大リーグは24日、各地であり、出場選手登録されたドジャースの佐々木朗希が、敵地でのダイヤモンドバックス戦の七回に2番手…
大リーグは24日、各地であり、出場選手登録されたドジャースの佐々木朗希が、敵地でのダイヤモンドバックス戦の七回に2番手で救援登板し、1回を無失点に抑えた。大谷翔平は「1番・指名打者」で出場し、5打数1安打1得点だった。チームは5―4で競り勝った。2位パドレスは敗れてナショナル・リーグ西地区優勝のマジックは1となった。25日(日本時間26日)のダイヤモンドバックス戦に勝てば4年連続の地区優勝が決まる。
ドジャースは、中地区1位のブルワーズ、東地区1位のフィリーズを勝率で上回ることができず、ポストシーズンは30日(同10月1日)に始まるワイルドカードシリーズからの登場になる。
リーグ最多本塁打争いは首位のシュワバー(フィリーズ)が55号、56号を放ち、2位大谷との差を3本に広げた。
エンゼルスの菊池雄星はロイヤルズ戦に先発し、5回1失点で7勝目を挙げた。レッドソックスの吉田正尚はブルージェイズ戦に「4番・指名打者」で出場し、3号ソロを含む5打数2安打2打点。カブスの鈴木誠也はメッツ戦に「5番・右翼」で出場し、4打数1安打1打点だった。
ア・リーグのマリナーズがロッキーズに快勝し、24年ぶりの西地区優勝を決めた。
■豪速球に白羽の矢、13球で貢献
ドジャースの佐々木朗希はあっけらかんと言った。
「思ったより(出番が)急だったので、緊張している余裕もなかった」
大リーグで初めての救援登板は、シーズン最終盤。それも、地区優勝がかかるカードで2点リードした七回にやってきた。
先頭の6番打者への初球は、99.1マイル(約159.5キロ)の球を外角低めいっぱいに決める。2球目のスプリットで三ゴロに仕留めると、さらにギアを上げた。
最速99.8マイル(約160.6キロ)の速球で攻め、2者連続三振。
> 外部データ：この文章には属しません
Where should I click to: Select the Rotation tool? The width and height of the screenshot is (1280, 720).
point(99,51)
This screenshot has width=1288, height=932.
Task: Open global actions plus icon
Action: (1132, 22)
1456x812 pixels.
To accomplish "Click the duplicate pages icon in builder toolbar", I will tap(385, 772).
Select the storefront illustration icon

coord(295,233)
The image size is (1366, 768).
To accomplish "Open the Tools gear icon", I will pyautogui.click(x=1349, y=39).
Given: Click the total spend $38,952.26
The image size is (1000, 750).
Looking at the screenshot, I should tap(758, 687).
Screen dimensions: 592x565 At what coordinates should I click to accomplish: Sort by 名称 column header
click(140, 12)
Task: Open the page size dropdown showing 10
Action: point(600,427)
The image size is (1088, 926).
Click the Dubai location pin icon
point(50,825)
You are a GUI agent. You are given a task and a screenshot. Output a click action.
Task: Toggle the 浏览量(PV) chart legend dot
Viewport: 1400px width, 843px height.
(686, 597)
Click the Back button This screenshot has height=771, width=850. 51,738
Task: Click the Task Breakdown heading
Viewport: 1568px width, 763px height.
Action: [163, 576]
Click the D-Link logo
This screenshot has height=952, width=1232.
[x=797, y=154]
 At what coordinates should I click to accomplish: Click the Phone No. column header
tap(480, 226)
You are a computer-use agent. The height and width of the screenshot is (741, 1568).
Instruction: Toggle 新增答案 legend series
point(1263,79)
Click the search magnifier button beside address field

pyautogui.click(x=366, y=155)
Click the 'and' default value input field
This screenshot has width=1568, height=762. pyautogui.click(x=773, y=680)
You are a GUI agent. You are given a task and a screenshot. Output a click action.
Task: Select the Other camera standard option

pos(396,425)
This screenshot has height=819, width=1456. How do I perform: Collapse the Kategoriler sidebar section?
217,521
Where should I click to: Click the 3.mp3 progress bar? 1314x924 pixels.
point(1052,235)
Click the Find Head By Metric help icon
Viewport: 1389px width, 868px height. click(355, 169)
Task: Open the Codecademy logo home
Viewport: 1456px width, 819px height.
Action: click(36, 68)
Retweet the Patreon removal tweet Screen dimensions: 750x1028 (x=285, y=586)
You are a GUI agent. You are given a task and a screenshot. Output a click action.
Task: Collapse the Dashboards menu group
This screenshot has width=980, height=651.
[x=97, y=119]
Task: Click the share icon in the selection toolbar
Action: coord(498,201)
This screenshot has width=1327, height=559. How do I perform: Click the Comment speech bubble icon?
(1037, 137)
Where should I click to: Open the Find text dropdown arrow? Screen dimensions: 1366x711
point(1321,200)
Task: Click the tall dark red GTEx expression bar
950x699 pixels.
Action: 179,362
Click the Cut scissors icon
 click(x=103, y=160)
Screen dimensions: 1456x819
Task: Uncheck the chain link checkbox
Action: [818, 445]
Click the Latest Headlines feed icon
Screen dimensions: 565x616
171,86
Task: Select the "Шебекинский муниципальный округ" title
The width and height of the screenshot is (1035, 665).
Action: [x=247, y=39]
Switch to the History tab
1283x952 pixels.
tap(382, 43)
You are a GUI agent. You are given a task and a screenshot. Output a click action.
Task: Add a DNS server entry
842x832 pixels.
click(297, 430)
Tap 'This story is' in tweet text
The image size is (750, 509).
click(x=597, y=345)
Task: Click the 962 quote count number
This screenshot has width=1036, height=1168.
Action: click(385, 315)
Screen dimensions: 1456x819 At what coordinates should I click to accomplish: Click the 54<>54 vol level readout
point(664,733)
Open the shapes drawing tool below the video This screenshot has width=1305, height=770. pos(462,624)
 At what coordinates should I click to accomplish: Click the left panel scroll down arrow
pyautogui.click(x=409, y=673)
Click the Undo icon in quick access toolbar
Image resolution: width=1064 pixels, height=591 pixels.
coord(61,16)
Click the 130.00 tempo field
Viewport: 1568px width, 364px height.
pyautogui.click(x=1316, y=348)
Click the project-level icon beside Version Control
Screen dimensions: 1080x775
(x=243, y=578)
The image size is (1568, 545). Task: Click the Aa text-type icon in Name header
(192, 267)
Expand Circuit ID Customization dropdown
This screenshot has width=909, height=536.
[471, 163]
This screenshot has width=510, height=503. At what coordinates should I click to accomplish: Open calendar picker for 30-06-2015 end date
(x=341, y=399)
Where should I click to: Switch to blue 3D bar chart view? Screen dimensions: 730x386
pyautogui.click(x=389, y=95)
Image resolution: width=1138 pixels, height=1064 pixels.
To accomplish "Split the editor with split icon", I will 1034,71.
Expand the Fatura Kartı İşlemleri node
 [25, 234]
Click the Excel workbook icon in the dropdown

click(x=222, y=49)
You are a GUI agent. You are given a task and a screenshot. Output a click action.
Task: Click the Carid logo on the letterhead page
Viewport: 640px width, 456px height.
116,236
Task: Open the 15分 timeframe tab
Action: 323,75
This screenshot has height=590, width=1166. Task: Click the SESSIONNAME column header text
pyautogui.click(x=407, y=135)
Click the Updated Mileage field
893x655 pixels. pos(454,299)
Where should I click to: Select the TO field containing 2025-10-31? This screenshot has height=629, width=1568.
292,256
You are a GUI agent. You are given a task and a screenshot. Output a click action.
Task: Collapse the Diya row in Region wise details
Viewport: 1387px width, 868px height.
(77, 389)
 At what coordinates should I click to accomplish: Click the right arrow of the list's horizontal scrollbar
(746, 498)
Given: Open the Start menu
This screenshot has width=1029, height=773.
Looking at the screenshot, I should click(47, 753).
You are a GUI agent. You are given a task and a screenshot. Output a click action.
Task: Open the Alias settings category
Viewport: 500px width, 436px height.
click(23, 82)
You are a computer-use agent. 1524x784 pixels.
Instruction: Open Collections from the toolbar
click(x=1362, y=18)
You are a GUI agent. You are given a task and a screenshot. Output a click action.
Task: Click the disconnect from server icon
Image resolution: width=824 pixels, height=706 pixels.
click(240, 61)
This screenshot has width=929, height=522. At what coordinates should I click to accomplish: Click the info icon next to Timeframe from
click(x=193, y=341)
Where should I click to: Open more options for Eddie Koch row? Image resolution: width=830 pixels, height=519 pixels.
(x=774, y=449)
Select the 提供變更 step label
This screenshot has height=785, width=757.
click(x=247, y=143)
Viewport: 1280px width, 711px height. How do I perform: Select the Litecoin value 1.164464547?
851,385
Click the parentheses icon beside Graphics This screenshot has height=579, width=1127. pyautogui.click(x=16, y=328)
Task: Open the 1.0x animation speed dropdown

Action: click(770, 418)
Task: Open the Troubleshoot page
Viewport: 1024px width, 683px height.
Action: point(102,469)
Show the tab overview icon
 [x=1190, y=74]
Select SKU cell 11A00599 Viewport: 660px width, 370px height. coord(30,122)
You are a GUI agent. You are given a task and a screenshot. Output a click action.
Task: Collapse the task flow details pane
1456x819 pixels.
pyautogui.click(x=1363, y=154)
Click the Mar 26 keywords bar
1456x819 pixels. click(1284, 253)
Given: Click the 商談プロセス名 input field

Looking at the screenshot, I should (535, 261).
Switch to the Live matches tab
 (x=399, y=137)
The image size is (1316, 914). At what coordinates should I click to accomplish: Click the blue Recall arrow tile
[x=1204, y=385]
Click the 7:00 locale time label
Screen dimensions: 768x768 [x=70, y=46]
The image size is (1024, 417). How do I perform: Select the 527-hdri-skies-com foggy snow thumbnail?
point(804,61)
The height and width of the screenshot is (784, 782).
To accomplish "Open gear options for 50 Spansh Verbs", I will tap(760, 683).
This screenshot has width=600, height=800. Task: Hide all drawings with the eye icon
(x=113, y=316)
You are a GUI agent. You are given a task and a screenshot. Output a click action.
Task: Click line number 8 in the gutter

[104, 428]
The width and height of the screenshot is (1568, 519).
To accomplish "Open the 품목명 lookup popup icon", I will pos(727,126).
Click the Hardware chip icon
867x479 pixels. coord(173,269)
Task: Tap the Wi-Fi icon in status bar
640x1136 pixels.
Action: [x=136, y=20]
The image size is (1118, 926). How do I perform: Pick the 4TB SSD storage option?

13球で役割を完遂し、ロバーツ監督と固い握手を交わした。
「大事な場面を抑えられて良かった。うれしかった」
チームは9月に入り、救援陣が大崩れした。10敗のうち実に7度は救援に入ってからの失点で負けた。そこで、短いイニングなら豪速球で押し通せる佐々木に白羽の矢が立った。
ロバーツ監督は、数日前までマイナーで調整中だった佐々木を「自信と覚悟があってシーズン前半とはまるで別人」とたたえた。
チームは八回に同点とされたものの、ブルペン待機を直訴した左腕カーショーが九回を無失点に抑えた。「Beat LA」(ロサンゼルスを倒せ)というアリゾナの大声援の中、ダイヤモンドバックスの勢いを食い止め、延長十一回のエドマンの決勝適時打を呼び込んだ。
カーショーは「どんな形であれ、チームに役立てればそれでいい」。不慣れな役割をいとわない献身さで団結した青きスター軍団。地区優勝に王手をかけた。(フェニックス=安藤仙一朗)
■大谷翔平は三塁打
ドジャースの大谷は、第1打席で目の覚めるような当たりを放った。高めの速球を強振し、舞い上がった打球は中堅フェンスへ。本塁打と認定される黄色い線よりわずかに下に当たったが、シーズン自己最多9本目の三塁打とした。ただ、2打席目以降ヒットは出ず。本塁打王争いは、首位シュワバー(フィリーズ)に、残り4試合で3本差をつけられた。